= QUOTED PASSAGE =
# My PVR 721 was only $355 with my rebate



## jazzis (Nov 6, 2002)

I just bought my 721 (the Complete system) for $405 plus im getting $50 back from sears. So im really only out of $355  I took the idea from someone in another post. The one about Scott beta testing L105. I had to be alittle more creative though to get them to lower the price so much but they did it. :shrug: Anyway hope u all can do the same cause there is no way I could have paid over $600 for one :eek2: .......

Oh yeah, Ive had dish for about 5 yrs now...

:thats:


----------



## Nightmare (Nov 3, 2002)

I went to my local Sears and they didn't have them in stock either. The sales guy said he couldn't order the item without an item number and he said he had no way to look it up. I would like to know the Sears sku number or whatever they call it. And maybe some more details on how/who you had them pricematch.

Thanks


----------



## jazzis (Nov 6, 2002)

Text and item location listing:
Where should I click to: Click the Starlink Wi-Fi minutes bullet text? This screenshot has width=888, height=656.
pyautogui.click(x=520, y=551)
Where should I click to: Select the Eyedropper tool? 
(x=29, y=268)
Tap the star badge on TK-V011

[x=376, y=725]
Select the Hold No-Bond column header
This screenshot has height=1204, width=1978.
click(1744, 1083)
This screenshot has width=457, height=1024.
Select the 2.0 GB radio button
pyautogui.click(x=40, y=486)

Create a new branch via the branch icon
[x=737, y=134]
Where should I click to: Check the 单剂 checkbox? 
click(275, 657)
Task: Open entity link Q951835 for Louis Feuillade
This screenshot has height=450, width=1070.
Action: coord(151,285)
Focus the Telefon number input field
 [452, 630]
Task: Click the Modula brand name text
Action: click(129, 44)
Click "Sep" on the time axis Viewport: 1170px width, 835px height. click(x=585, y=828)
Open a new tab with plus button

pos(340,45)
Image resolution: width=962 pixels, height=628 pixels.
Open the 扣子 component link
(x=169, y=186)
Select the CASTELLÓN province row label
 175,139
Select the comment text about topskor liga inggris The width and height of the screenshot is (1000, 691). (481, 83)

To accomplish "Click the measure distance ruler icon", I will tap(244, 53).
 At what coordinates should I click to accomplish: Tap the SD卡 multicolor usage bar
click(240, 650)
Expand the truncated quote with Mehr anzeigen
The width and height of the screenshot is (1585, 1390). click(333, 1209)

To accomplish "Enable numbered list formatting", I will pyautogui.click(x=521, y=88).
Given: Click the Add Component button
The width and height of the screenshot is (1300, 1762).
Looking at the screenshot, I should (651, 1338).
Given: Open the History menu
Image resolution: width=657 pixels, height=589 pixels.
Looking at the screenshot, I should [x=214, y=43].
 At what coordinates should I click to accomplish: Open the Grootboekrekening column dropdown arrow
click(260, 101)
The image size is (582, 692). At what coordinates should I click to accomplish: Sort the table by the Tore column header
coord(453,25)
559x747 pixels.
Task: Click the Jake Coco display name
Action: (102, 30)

= JOBS =
1. In the forum thread about the PVR 721, how much money was jazzis getting back from Sears?
2. Extract the stretch of the listing from the line containing "Expand the truncated quote with Mehr anzeigen" through the end of the listing, reproducing each line unchanged.
The forum thread and the listing have no connection to each other.

= SOLUTIONS TO EACH TASK =
1. $50

2.
Expand the truncated quote with Mehr anzeigen
The width and height of the screenshot is (1585, 1390). click(333, 1209)

To accomplish "Enable numbered list formatting", I will pyautogui.click(x=521, y=88).
Given: Click the Add Component button
The width and height of the screenshot is (1300, 1762).
Looking at the screenshot, I should (651, 1338).
Given: Open the History menu
Image resolution: width=657 pixels, height=589 pixels.
Looking at the screenshot, I should [x=214, y=43].
 At what coordinates should I click to accomplish: Open the Grootboekrekening column dropdown arrow
click(260, 101)
The image size is (582, 692). At what coordinates should I click to accomplish: Sort the table by the Tore column header
coord(453,25)
559x747 pixels.
Task: Click the Jake Coco display name
Action: (102, 30)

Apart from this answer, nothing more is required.